ウィリアム・スミス 社長
ニッサン・ケミカル・アメリカ(NCA)の無機コロイド製品が、オイル・ガスと3Dプリンター(3DP)分野で好調だ。採掘量が拡大している米国内のシェール採掘向けには採掘効率を向上する製品の需要が増加。3DPでは歯科領域の造形材料用途が伸びている。
コロイド製品はテキサス州パサデナの工場で製造している。シェール関連では、米国各地の油田で圧倒的な競争力を持つのが採掘効率向上剤「nanoActiv」。ナノ粒子の分散体で、シェール層の破砕に使われるフラクチャリング流体に添加する。NCAのウィリアム・スミス社長は「採掘効率を20~30%向上できる。埋蔵量が少ないエリアでも豊富なエリアのように採掘量を増やすことが可能だ」と話す。
nanoActivは頁岩の濡れ性を改変する界面活性剤と併用することも可能。また、原油生産時に発生する有害な硫化水素を捕捉するMEAトリアジンに添加し、捕捉効率を高める提案も強化する。スケールや腐食対策製品の開発も進める方針だ。販売網強化の面では、今年8月に米代理店と新たに独占販売契約を締結した。

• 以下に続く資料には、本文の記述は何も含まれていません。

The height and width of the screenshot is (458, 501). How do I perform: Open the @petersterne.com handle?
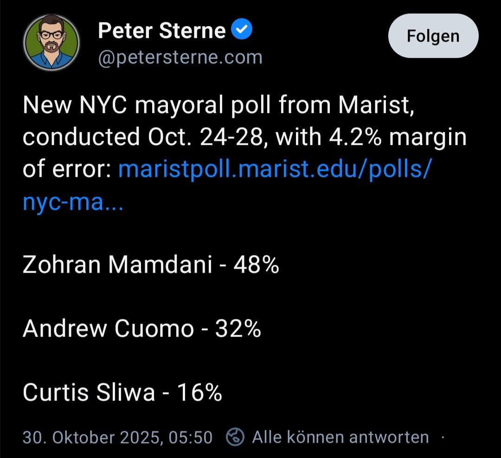pos(180,57)
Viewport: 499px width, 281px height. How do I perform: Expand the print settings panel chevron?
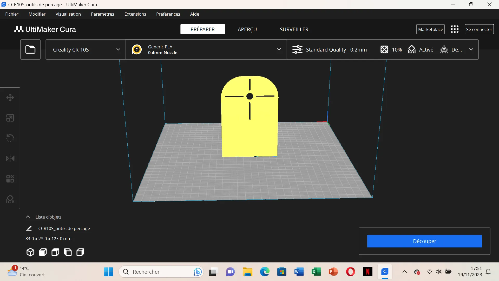(471, 49)
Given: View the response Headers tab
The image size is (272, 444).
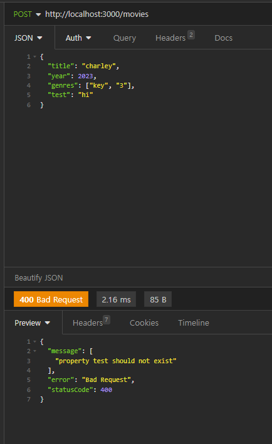Looking at the screenshot, I should 88,323.
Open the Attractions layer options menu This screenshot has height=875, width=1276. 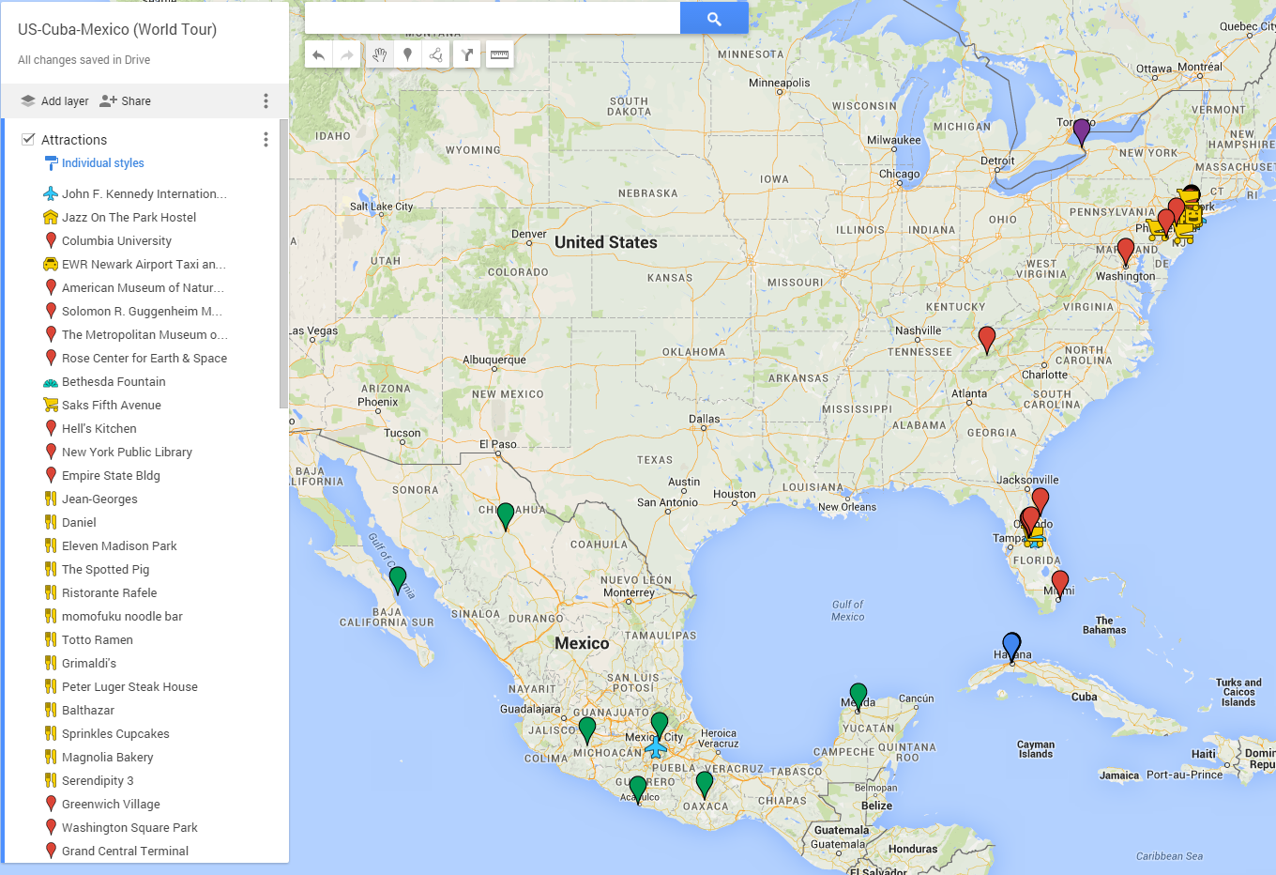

3DP向けでは被せ物や詰め物、口腔モデルなど歯科領域の造形用途で、モノマーとナノ粒子を混合した分散体が拡大。3DP造形は従来の金型製造に比べて短納期のメリットが米市場で評価され伸びている。NCAの製品はナノ粒子を50%配合しても良好な分散安定性を発揮し、高硬度の造形が可能。「米食品医薬品局(FDA)の定める基準にも適合できる」(スミス社長)。精密造形や弾性の付与も可能なため、今後は他の領域にも展開していく考え。また、市場成長が著しい欧州向けにも輸出しており、F1カーの試作品向けで実績がある。
このほか、眼鏡や自動車、ディスプレイ向けなどのハードコート用途も好調に推移している。今後も無機粒子の制御技術を生かして差別化し、北米事業を成長させる。